Ambassadors of Christ

by GAO member True Anathema


II Corinthians 5:20 “Now then, we are ambassadors for Christ, as though God were pleading through us…”

Ambassadors for Christ…that’s what Christians are, or so I was taught. How many people are living their life as a representation of someone whom they don’t know, whom they can never truly know? How can one know Christ, or if he ever really truly existed? There are as many different representations of him as there are religions, denominations in those religions, and individuals and factions of those. It’s countless. Even within a denomination of a particular religion, you’ll get as many pictures or descriptions of who people think he is as there are people.

In the “Left Behind” series, he is a heartless, violent, angry avenger, damning those left on earth who dared not accept the witness of the pure in him.

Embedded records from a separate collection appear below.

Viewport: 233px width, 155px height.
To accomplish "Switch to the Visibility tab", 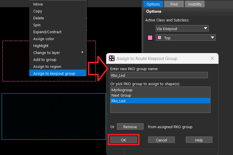I will (x=195, y=4).
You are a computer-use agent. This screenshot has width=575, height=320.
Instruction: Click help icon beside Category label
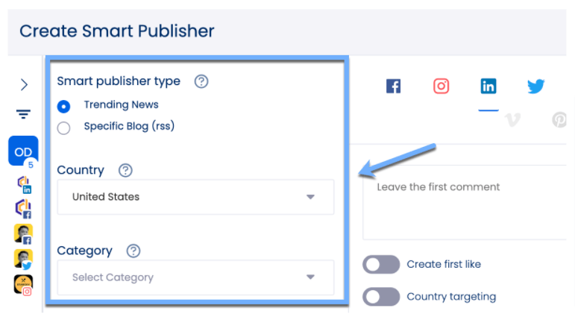(133, 251)
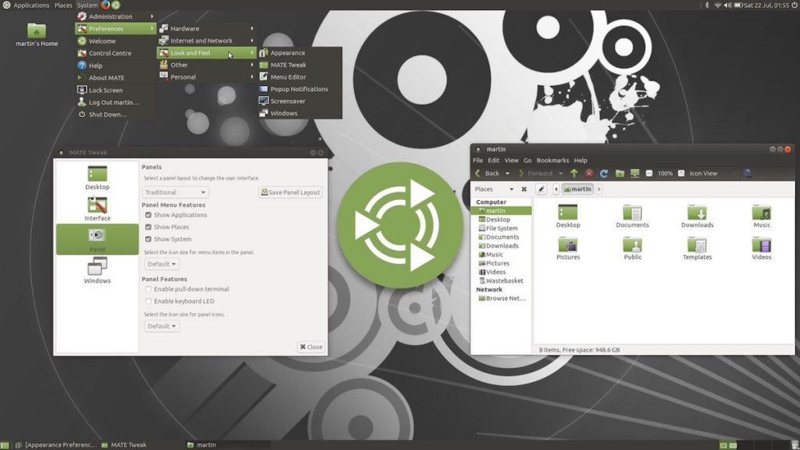This screenshot has height=450, width=800.
Task: Reload the current folder view
Action: [604, 173]
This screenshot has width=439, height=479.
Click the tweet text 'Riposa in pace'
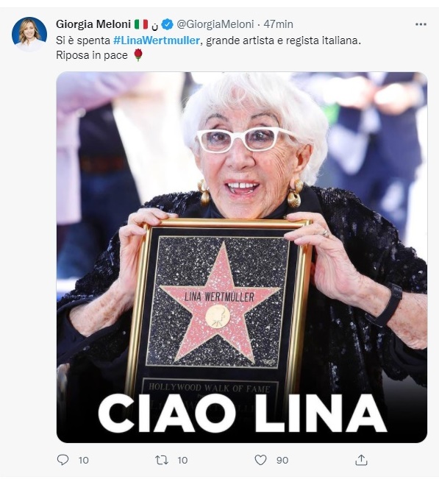coord(92,55)
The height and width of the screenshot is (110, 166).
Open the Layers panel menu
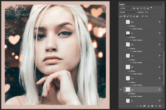click(x=163, y=4)
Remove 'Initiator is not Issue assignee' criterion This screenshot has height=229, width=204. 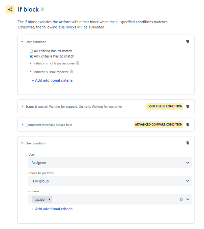[x=78, y=63]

If you watch TBN or other “Christian” networks, he really just wants your money, because the people that are his witnesses deserve golden toilet seats and podiums and custom-made embroidered clothing while the elderly and poor give their last pennies to sow a seed in hopes of a financial deliverance. Other churches preach hate against homosexuals and liberals while others spend their time doing missions. But even those missions have a purpose, a hidden agenda, right? They are representing Christ. Sure there are some that have a burden for mankind and want to alleviate suffering, but others are only doing it because they hope others will see their good works and glorify God who is in heaven. They are looking for a reward; however righteous they think their reward is…so their alms are in reality, selfish. It’s like one big cosmic, imagined board game.

I’ve lived my whole life trying to represent someone else and I’ve been lost. That’s what it’s supposed to be about though isn’t it? “He that loses his life shall find it” and all that. Well, I took my life back and I’m not lost. Quite the opposite. I’m finding myself. I have a mind and a heart that function quite well on their own, even better now actually. I’m not trying to gain the whole world, but even if I did, I believe my soul is still mine…it won’t be lost.

Still, I feel as if I’ve broken up with my high school sweetheart. I guess that’s how I feel. I wasn’t allowed to date as I could only date someone who raised their hands in service, spoke in tongues, and could lay hands on people and heal them. There weren’t any young men like that in my high school. How about yours?

I’m on the outside now. I knew the truth, held the secret deep down in my heart and reveled on Sunday morning that I was part of a community that knew what I knew. Now there are more questions than answers and the people who have known me for some time don’t know what to do with my questions, so they avoid me. No calls, no e-mails, no Facebook chats. Conversations have become awkward and pointless. I find myself giving one word answers to questions and not throwing the ball back during conversation, because I’m afraid I’ll tell them they’re stupid, or they’ll tell me I’m damned.

But I’m not damned. That’s the point. From now on I’m going to represent myself. No more plastic smiles and Stepford Christian for me. Just me. Me. Me.